Lay out each line of the material as a Markdown table with the columns Row and Line, numbering the rows and skipping blank lines. Leave the pictures out of the table.
****************
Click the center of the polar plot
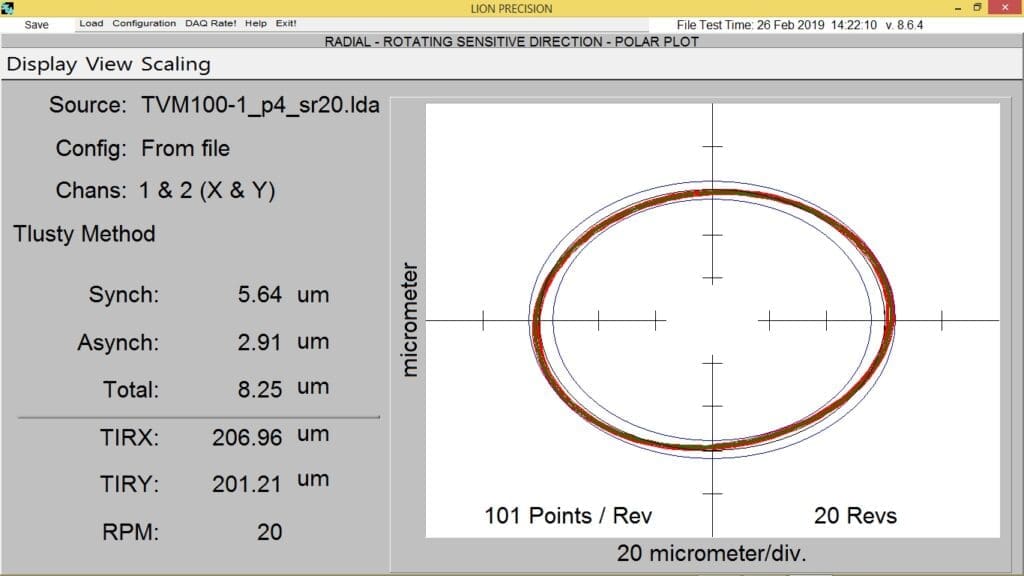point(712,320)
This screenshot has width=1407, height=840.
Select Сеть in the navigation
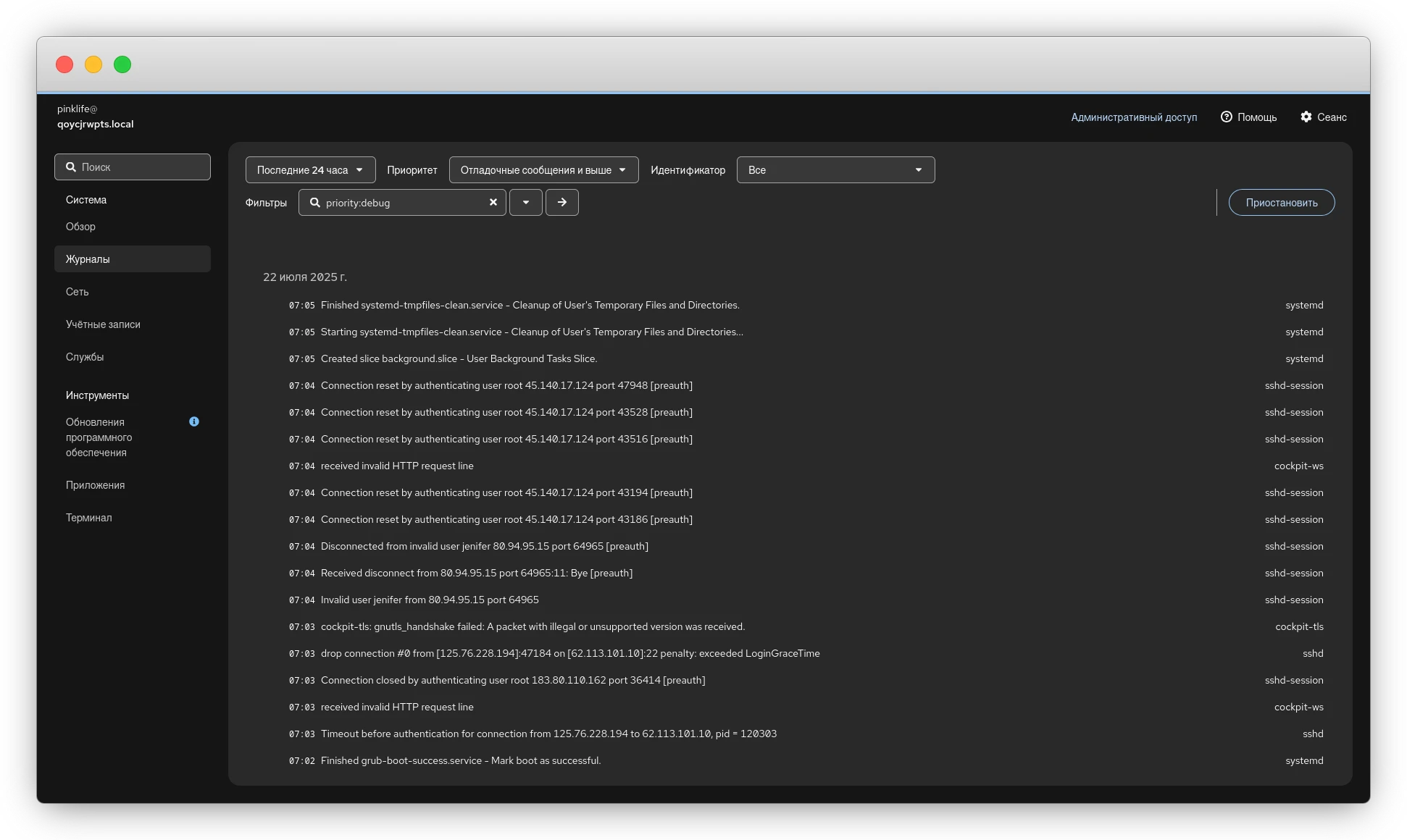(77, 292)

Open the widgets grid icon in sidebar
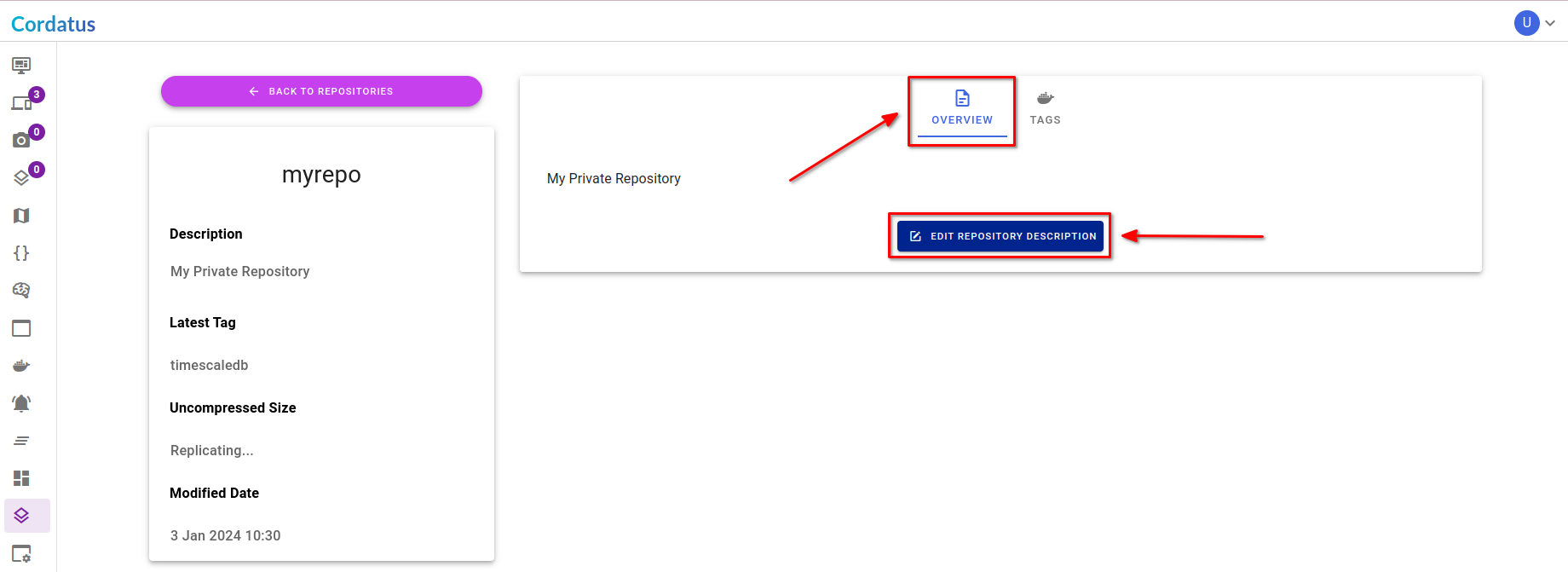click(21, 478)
****************
Answer to this problem >>
| Row | Line |
|---|---|
| 1 | Click the center of the polar plot |
| 2 | point(712,320) |
| 3 | This screenshot has width=1407, height=840. |
| 4 | Select Сеть in the navigation |
| 5 | (77, 292) |
| 6 | Open the widgets grid icon in sidebar |
| 7 | click(21, 478) |